• PROBLEM TO SOLVE
Copy out the records below with "At what coordinates should I click to accomplish" switched to "Where should I click to" wherever it occurs and everything else unchanged. Leave the pictures out.

---------------

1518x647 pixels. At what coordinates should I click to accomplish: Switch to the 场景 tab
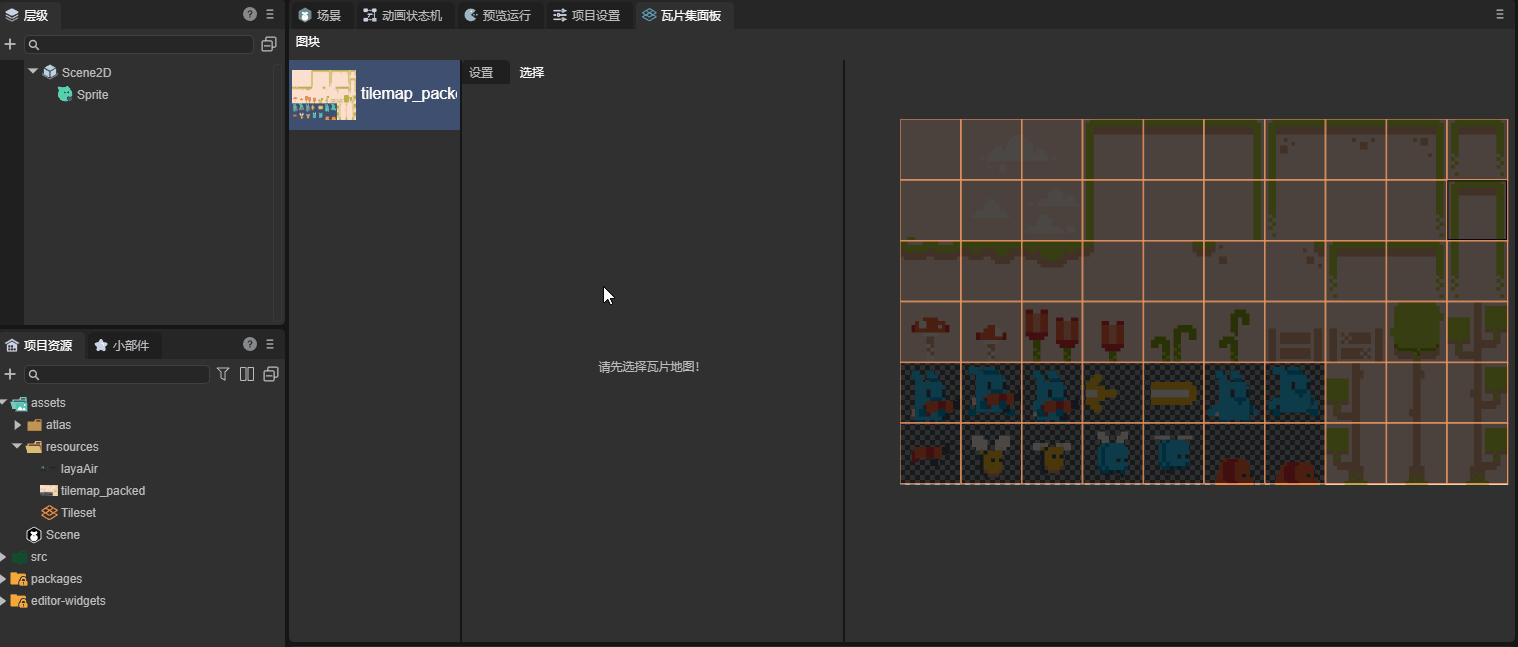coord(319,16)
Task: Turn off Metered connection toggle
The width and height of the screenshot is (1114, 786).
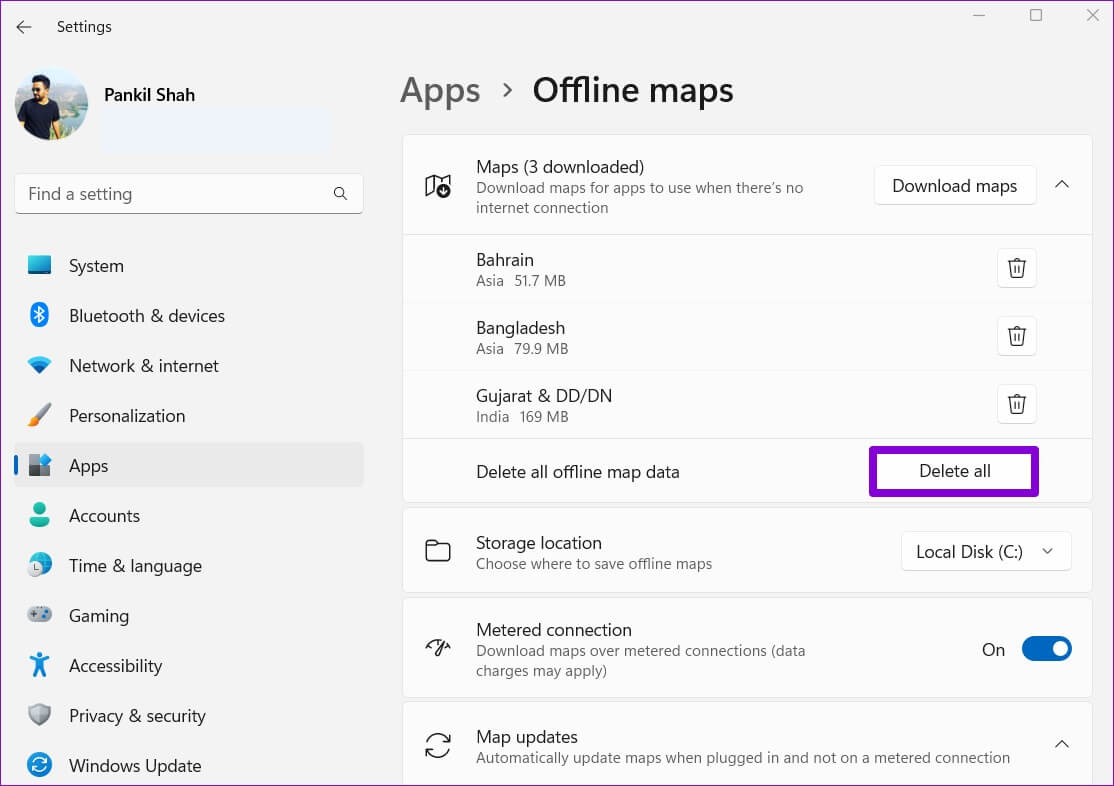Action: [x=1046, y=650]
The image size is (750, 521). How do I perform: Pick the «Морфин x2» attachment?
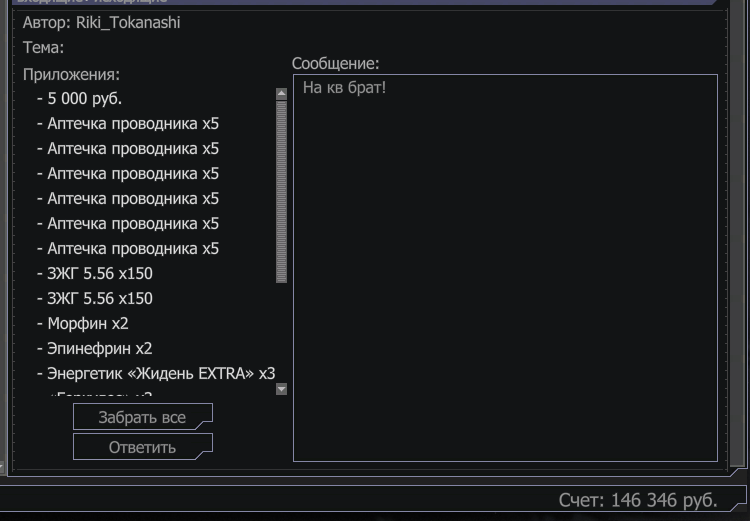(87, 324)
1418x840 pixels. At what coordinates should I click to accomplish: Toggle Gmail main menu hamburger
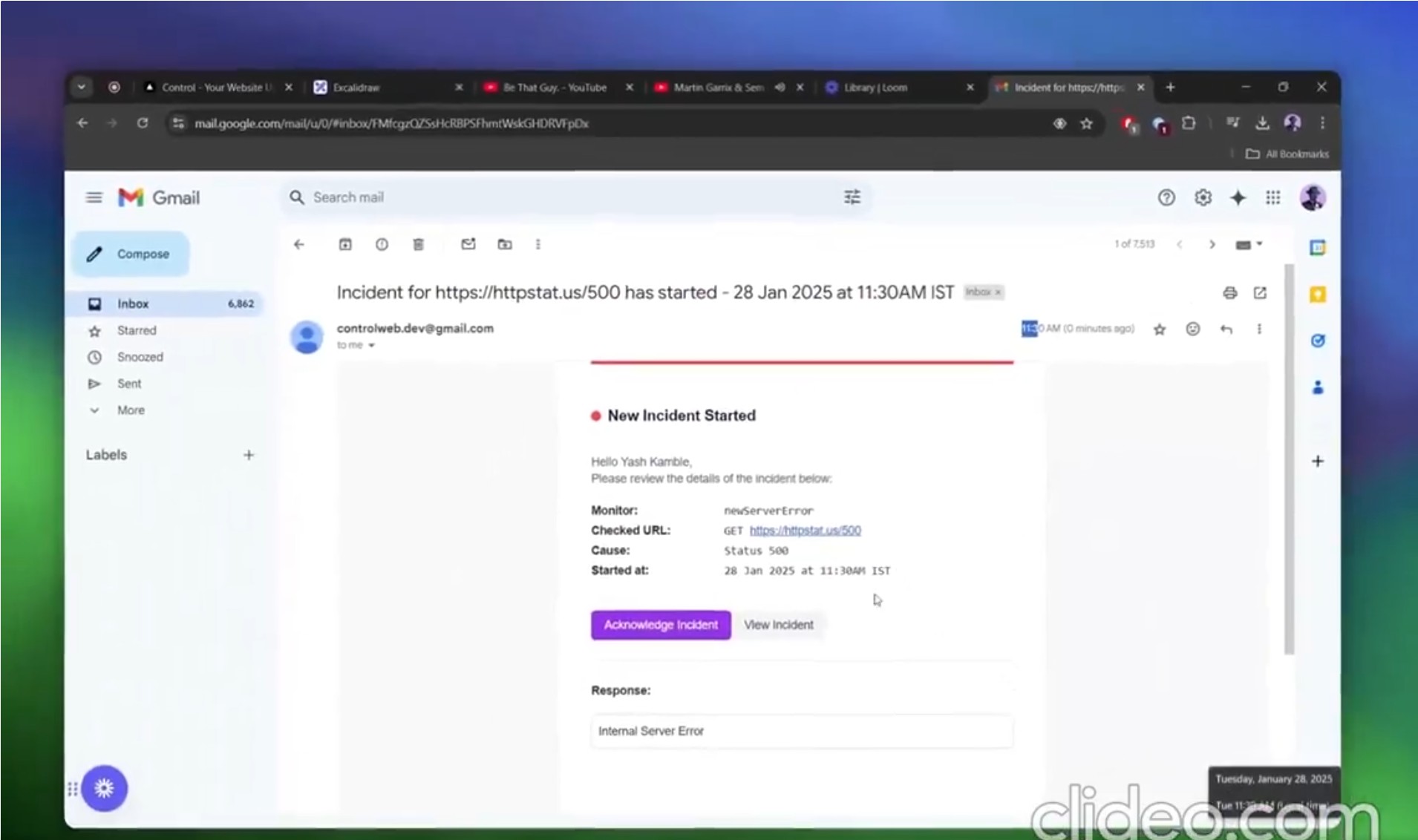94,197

---------------

• RESPONSE FOR THIS EXERCISE
1518x647 pixels. Where should I click to: Switch to the 场景 tab
coord(319,16)
Task: Turn off Metered connection toggle
The width and height of the screenshot is (1114, 786).
Action: [x=1046, y=650]
The image size is (750, 521). How do I perform: Pick the «Морфин x2» attachment?
(87, 324)
1418x840 pixels. Where should I click to: Toggle Gmail main menu hamburger
94,197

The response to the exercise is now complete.